Geen denkactiviteit op hoger leesniveau
Onderzoek dat Jeffrey Wilhelm (5) aanhaalt toont aan, dat het vermogen om begrip te controleren bij het lezen, de goede lezers onderscheidt van de minder goede lezers. Goede lezers gebruiken individuele woorden en zinnen om een coherent betekenisvol geheel te vormen bij de tekst. Ze kunnen zichzelf corrigeren en kunnen hun begripsproblemen oplossen tijdens het lezen. Hun doel is om de bredere betekenis van de tekst te begrijpen. Dat is voor minder goede lezers lastig.
Minder goede lezers zijn vaak gefocust op 'lokaal tekstbegrip'; zij richten zich op het decoderen van woorden en zinnen. Ze zien niet hoe verschillende delen van een tekst aan elkaar gerelateerd zijn. Ze hebben vaak moeite om de betekenis van de ene zin mee te nemen naar de volgende zin. Soms lijken deze leerlingen niet te begrijpen dat lezen verder gaat dan het decoderen van woorden. Ze begrijpen niet dat zij door het lezen, het accepteren, het aanpassen of het afwijzen van informatie, deelnemen aan een soort van gesprek; het gaat niet alleen om het zomaar lezen van teksten, maar om het ervaren van gevoelens en het opdoen van kennis over de wereld.
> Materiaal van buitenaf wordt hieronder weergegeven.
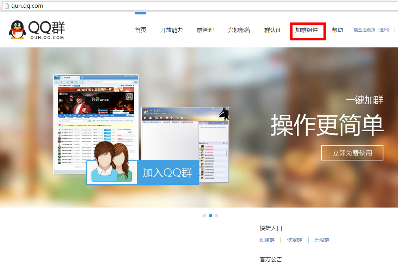
Task: Click the logged-in username link
Action: [x=364, y=30]

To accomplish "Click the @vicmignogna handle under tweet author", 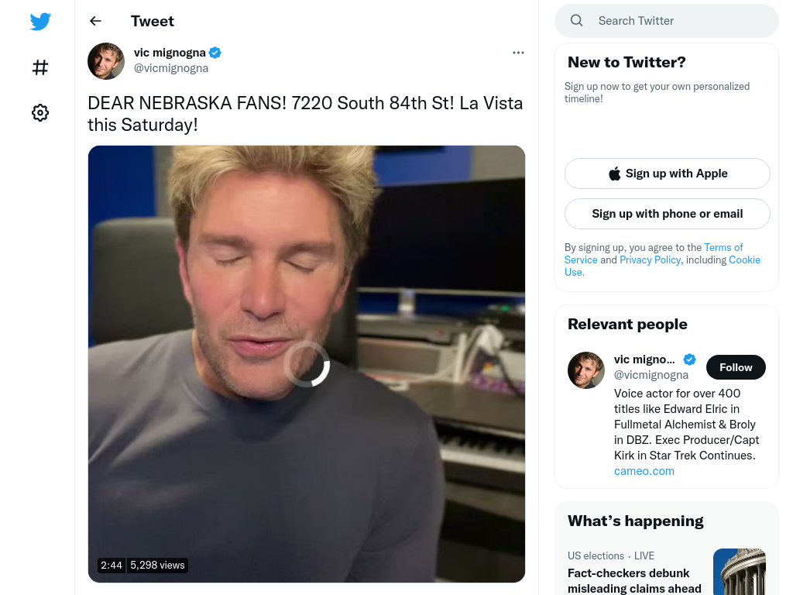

Daarom moeten kinderen lezen met een leesdoel: als je een recept kiest wil je een taart bakken en daarom ga je het recept lezen. Om het belangrijkste te onthouden uit een tekst wil je een samenvatting van de tekst maken; of je wilt bijvoorbeeld een conclusie trekken omdat je je mening wilt geven. Maar dat doe je niet altijd bij elke tekst. Het is afhankelijk van je leesdoel en de tekstsoort.
Marvin
Eén van de favoriete verhalen van Jeffrey Wilhelm over dit onderwerp gaat over Marvin uit Groep 7, een minder goede lezer die woorden alleen decodeerde. Hij was jaren bezig geweest met programma’s die hem hielpen om woorden te decoderen, maar die hem niet inspireerden om een gemotiveerde, goede lezer te worden. Samen met Marvin las Jeffrey hardopdenkend een tekst over honkbal.
Jeffrey stelde hem vragen waarbij hij verbanden moest leggen; zaken die impliciet bleven in de tekst. Hij werd boos en zei: ’Ik vertel u wat er in het verhaal staat. Het is niet eerlijk om dingen te vragen die er niet in staan!’ Marvin begreep niet dat hij geacht werd om zijn eigen kennis van honkbal toe te passen op het verhaal, zodat hij een vertelwereld kon creëren en het veld, de spelers en de acties kon verbeelden.
Toen ze de tekst uit hadden, vroeg Jeffrey hem wat het verhaal voor hem betekende en wat de schrijver had willen vertellen over de acties van de honkballers.
’Wat bedoelt u? Het is een verhaal. Er gebeuren dingen.’ Toen Jeffrey hem vroeg wat de belangrijkste gebeurtenissen waren, zei hij dat hij zich dat niet kon herinneren. Toen Jeffrey hem vroeg wat hij had gezien tijdens het lezen van het verhaal, mompelde hij: ’Zien? Ik zie alleen maar heel veel woorden!’ Jeffrey vroeg hem of hij zich het punt herinnerde waarop het verhaal hem niet langer logisch leek. Jeffrey vergeet nooit hoe verbaasd hij keek toen hij zei: ’Is lezen logisch dan? Lezen … school … ik vind het helemaal niet logisch’.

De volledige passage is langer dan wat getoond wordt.